## Requirement
Render the stretch of entries below from the line containing "Click the Opera icon in the taskbar" through the line containing "Looking at the screenshot, I should [x=67, y=73]." as a JSON list of strings, one per line, omitting blank lines.

## Data to use

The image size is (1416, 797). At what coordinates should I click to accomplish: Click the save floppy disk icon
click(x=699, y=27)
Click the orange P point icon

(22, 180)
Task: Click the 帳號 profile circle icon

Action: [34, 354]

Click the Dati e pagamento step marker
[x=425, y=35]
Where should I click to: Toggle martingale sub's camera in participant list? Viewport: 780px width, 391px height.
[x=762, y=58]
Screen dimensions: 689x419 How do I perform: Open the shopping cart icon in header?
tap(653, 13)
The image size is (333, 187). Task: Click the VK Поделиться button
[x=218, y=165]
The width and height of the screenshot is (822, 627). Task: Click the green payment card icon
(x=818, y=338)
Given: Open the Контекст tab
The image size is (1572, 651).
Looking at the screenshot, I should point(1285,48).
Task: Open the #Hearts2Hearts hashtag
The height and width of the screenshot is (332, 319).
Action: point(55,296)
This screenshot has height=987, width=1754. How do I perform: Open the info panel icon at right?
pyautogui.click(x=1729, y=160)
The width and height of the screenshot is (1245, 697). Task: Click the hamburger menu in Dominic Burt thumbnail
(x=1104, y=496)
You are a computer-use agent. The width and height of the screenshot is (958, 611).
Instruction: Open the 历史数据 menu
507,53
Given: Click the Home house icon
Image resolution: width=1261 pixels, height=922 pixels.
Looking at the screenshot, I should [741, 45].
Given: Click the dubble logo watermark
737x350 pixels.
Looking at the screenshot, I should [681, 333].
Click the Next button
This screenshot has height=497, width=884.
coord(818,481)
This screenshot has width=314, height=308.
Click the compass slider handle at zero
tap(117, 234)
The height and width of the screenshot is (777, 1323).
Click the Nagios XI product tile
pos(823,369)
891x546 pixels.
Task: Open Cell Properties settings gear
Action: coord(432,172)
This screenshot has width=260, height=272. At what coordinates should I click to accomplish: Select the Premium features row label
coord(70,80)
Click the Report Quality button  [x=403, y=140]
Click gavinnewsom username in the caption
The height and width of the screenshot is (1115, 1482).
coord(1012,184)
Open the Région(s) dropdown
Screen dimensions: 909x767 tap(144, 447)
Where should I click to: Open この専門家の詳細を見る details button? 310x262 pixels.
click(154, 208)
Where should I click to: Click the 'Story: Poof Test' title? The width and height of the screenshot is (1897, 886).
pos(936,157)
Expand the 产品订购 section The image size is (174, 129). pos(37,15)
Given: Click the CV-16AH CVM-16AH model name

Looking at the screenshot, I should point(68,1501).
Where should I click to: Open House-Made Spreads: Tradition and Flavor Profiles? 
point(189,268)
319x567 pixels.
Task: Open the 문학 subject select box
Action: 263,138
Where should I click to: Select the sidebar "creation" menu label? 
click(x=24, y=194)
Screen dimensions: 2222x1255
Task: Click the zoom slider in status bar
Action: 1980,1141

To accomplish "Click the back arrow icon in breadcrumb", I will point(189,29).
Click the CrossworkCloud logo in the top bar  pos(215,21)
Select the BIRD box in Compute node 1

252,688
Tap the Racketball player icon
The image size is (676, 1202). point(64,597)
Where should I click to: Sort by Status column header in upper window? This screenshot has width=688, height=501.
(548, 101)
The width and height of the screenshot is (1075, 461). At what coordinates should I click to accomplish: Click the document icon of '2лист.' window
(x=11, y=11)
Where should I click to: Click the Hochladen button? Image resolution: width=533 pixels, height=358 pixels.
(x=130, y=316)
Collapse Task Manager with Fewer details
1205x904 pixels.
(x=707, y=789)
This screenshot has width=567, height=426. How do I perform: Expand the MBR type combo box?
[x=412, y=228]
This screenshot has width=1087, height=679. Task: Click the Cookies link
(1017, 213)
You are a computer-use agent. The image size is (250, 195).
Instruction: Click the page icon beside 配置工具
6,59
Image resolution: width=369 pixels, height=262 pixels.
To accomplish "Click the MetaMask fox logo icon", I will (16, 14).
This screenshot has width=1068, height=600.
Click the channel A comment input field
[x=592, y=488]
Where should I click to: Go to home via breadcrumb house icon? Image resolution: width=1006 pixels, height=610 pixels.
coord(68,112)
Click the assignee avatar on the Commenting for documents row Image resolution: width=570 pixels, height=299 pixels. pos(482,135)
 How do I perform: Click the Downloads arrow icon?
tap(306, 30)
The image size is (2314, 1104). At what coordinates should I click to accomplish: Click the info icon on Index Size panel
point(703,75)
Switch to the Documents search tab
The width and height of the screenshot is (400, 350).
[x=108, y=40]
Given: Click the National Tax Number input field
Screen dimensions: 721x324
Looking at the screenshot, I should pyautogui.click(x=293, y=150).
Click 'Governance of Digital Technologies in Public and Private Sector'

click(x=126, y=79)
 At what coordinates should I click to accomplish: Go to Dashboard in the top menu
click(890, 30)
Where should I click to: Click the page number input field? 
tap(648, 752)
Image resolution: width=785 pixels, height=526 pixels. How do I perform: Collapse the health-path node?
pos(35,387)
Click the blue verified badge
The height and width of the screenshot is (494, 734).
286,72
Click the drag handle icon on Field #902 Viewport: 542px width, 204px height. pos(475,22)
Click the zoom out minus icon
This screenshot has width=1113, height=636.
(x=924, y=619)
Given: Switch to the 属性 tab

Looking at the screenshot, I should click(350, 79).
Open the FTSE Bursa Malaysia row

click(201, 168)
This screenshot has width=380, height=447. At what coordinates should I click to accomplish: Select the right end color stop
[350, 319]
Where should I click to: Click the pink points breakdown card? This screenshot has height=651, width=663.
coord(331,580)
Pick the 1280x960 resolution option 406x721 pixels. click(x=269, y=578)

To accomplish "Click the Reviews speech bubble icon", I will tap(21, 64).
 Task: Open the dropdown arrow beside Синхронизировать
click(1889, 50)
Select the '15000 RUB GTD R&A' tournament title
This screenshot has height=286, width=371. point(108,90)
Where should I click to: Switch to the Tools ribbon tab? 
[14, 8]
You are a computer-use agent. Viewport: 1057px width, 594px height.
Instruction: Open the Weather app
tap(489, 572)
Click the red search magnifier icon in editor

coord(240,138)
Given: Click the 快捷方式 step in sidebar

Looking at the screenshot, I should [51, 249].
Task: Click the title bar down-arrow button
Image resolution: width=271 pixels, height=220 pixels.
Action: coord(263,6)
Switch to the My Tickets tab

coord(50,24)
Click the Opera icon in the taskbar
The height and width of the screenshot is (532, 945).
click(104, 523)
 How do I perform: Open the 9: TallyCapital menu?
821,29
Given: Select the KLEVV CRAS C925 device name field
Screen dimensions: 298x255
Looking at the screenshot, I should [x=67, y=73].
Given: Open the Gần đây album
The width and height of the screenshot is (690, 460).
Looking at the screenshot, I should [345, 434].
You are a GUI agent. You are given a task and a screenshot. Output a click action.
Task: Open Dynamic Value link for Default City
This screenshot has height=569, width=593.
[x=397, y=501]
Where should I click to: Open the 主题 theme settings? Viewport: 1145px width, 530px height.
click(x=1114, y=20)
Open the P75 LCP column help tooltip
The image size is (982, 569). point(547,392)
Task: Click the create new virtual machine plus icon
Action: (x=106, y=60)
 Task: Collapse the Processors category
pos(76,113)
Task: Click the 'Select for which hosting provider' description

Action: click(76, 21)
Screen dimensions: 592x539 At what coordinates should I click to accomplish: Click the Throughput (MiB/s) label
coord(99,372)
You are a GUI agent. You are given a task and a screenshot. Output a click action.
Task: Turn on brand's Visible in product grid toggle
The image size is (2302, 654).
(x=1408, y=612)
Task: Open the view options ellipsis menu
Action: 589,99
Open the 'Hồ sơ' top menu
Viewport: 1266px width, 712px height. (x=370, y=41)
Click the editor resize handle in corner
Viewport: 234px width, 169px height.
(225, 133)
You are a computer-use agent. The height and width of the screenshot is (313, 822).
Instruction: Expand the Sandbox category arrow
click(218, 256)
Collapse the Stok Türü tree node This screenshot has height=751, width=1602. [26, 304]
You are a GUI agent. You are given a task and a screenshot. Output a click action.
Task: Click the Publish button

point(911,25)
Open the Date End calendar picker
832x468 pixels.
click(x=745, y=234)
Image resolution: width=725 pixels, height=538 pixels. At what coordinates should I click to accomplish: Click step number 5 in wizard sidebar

## Solution to this task
[
  "Click the Opera icon in the taskbar",
  "The height and width of the screenshot is (532, 945).",
  "click(104, 523)",
  " How do I perform: Open the 9: TallyCapital menu?",
  "821,29",
  "Given: Select the KLEVV CRAS C925 device name field",
  "Screen dimensions: 298x255",
  "Looking at the screenshot, I should [x=67, y=73]."
]